Records from a dataset

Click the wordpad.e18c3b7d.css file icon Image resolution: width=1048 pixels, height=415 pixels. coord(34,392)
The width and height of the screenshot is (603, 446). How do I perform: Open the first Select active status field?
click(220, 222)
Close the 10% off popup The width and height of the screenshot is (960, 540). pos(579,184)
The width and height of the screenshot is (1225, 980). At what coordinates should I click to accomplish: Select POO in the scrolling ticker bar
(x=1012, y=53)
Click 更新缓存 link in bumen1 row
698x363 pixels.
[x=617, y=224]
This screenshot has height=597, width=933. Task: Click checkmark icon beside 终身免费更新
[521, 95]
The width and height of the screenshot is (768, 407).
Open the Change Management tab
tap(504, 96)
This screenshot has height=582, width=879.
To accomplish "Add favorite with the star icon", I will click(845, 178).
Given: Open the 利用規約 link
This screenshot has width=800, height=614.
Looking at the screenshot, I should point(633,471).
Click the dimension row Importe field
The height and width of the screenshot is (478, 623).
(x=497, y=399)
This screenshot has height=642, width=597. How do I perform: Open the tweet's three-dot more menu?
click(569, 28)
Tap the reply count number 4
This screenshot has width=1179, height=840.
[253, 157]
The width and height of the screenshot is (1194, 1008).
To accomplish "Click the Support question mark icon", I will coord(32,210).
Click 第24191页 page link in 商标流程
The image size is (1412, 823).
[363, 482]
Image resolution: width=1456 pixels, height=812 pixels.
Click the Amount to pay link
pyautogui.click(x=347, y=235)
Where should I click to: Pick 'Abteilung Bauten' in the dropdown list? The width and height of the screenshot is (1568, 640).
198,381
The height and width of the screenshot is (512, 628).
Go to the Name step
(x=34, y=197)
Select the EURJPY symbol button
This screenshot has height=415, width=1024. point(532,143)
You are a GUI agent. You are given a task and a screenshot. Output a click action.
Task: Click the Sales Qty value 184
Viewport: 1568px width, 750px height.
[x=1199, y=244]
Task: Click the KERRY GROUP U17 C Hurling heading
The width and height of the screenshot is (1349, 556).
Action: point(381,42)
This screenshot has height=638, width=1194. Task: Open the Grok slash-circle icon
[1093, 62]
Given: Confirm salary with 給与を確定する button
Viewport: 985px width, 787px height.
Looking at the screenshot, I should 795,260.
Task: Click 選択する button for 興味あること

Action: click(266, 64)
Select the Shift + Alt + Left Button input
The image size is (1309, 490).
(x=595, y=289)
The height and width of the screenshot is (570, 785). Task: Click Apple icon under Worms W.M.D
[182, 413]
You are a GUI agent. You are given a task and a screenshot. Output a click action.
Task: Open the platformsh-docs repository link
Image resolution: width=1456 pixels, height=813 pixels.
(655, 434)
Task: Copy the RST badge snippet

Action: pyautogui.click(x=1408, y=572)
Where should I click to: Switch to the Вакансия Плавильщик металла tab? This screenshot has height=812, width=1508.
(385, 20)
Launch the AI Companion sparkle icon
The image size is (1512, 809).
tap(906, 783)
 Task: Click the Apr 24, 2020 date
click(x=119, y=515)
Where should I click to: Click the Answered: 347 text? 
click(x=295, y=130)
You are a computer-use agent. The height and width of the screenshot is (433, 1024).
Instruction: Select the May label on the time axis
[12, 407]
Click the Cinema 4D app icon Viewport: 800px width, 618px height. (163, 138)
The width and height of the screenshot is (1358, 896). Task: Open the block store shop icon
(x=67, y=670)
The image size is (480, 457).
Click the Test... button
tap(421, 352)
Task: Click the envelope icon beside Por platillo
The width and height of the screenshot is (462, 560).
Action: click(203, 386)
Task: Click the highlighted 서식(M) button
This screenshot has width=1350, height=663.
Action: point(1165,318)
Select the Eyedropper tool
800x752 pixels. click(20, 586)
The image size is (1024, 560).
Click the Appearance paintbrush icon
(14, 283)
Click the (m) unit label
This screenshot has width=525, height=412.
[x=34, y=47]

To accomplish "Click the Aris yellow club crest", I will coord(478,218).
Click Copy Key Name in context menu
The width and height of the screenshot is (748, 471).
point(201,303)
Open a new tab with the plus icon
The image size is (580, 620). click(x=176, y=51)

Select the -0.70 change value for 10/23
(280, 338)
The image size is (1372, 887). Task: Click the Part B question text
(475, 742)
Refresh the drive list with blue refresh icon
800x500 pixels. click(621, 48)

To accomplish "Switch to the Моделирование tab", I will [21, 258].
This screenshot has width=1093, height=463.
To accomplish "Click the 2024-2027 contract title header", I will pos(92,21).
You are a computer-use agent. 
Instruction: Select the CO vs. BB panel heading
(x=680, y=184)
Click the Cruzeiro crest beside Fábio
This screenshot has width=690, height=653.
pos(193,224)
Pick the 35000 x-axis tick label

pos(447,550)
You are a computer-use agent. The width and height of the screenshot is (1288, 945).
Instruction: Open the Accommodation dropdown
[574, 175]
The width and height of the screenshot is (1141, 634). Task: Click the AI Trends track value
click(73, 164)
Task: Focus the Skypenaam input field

__Try it__: In full and verbatim, repeat the records given above.

__Written solution__:
Click the wordpad.e18c3b7d.css file icon Image resolution: width=1048 pixels, height=415 pixels. coord(34,392)
The width and height of the screenshot is (603, 446). How do I perform: Open the first Select active status field?
click(220, 222)
Close the 10% off popup The width and height of the screenshot is (960, 540). pos(579,184)
The width and height of the screenshot is (1225, 980). At what coordinates should I click to accomplish: Select POO in the scrolling ticker bar
(x=1012, y=53)
Click 更新缓存 link in bumen1 row
698x363 pixels.
[x=617, y=224]
This screenshot has height=597, width=933. Task: Click checkmark icon beside 终身免费更新
[521, 95]
The width and height of the screenshot is (768, 407).
Open the Change Management tab
tap(504, 96)
This screenshot has height=582, width=879.
To accomplish "Add favorite with the star icon", I will click(845, 178).
Given: Open the 利用規約 link
This screenshot has width=800, height=614.
Looking at the screenshot, I should point(633,471).
Click the dimension row Importe field
The height and width of the screenshot is (478, 623).
(x=497, y=399)
This screenshot has height=642, width=597. How do I perform: Open the tweet's three-dot more menu?
click(569, 28)
Tap the reply count number 4
This screenshot has width=1179, height=840.
[253, 157]
The width and height of the screenshot is (1194, 1008).
To accomplish "Click the Support question mark icon", I will coord(32,210).
Click 第24191页 page link in 商标流程
The image size is (1412, 823).
[363, 482]
Image resolution: width=1456 pixels, height=812 pixels.
Click the Amount to pay link
pyautogui.click(x=347, y=235)
Where should I click to: Pick 'Abteilung Bauten' in the dropdown list? The width and height of the screenshot is (1568, 640).
198,381
The height and width of the screenshot is (512, 628).
Go to the Name step
(x=34, y=197)
Select the EURJPY symbol button
This screenshot has height=415, width=1024. point(532,143)
You are a GUI agent. You are given a task and a screenshot. Output a click action.
Task: Click the Sales Qty value 184
Viewport: 1568px width, 750px height.
[x=1199, y=244]
Task: Click the KERRY GROUP U17 C Hurling heading
The width and height of the screenshot is (1349, 556).
Action: point(381,42)
This screenshot has height=638, width=1194. Task: Open the Grok slash-circle icon
[1093, 62]
Given: Confirm salary with 給与を確定する button
Viewport: 985px width, 787px height.
Looking at the screenshot, I should 795,260.
Task: Click 選択する button for 興味あること

Action: click(266, 64)
Select the Shift + Alt + Left Button input
The image size is (1309, 490).
(x=595, y=289)
The height and width of the screenshot is (570, 785). Task: Click Apple icon under Worms W.M.D
[182, 413]
You are a GUI agent. You are given a task and a screenshot. Output a click action.
Task: Open the platformsh-docs repository link
Image resolution: width=1456 pixels, height=813 pixels.
(655, 434)
Task: Copy the RST badge snippet

Action: pyautogui.click(x=1408, y=572)
Where should I click to: Switch to the Вакансия Плавильщик металла tab? This screenshot has height=812, width=1508.
(385, 20)
Launch the AI Companion sparkle icon
The image size is (1512, 809).
tap(906, 783)
 Task: Click the Apr 24, 2020 date
click(x=119, y=515)
Where should I click to: Click the Answered: 347 text? 
click(x=295, y=130)
You are a computer-use agent. The height and width of the screenshot is (433, 1024).
Instruction: Select the May label on the time axis
[12, 407]
Click the Cinema 4D app icon Viewport: 800px width, 618px height. (163, 138)
The width and height of the screenshot is (1358, 896). Task: Open the block store shop icon
(x=67, y=670)
The image size is (480, 457).
Click the Test... button
tap(421, 352)
Task: Click the envelope icon beside Por platillo
The width and height of the screenshot is (462, 560).
Action: click(203, 386)
Task: Click the highlighted 서식(M) button
This screenshot has width=1350, height=663.
Action: point(1165,318)
Select the Eyedropper tool
800x752 pixels. click(20, 586)
The image size is (1024, 560).
Click the Appearance paintbrush icon
(14, 283)
Click the (m) unit label
This screenshot has width=525, height=412.
[x=34, y=47]

To accomplish "Click the Aris yellow club crest", I will coord(478,218).
Click Copy Key Name in context menu
The width and height of the screenshot is (748, 471).
point(201,303)
Open a new tab with the plus icon
The image size is (580, 620). click(x=176, y=51)

Select the -0.70 change value for 10/23
(280, 338)
The image size is (1372, 887). Task: Click the Part B question text
(475, 742)
Refresh the drive list with blue refresh icon
800x500 pixels. click(621, 48)

To accomplish "Switch to the Моделирование tab", I will [21, 258].
This screenshot has width=1093, height=463.
To accomplish "Click the 2024-2027 contract title header", I will pos(92,21).
You are a computer-use agent. 
Instruction: Select the CO vs. BB panel heading
(x=680, y=184)
Click the Cruzeiro crest beside Fábio
This screenshot has width=690, height=653.
pos(193,224)
Pick the 35000 x-axis tick label

pos(447,550)
You are a computer-use agent. The width and height of the screenshot is (1288, 945).
Instruction: Open the Accommodation dropdown
[574, 175]
The width and height of the screenshot is (1141, 634). Task: Click the AI Trends track value
click(73, 164)
Task: Focus the Skypenaam input field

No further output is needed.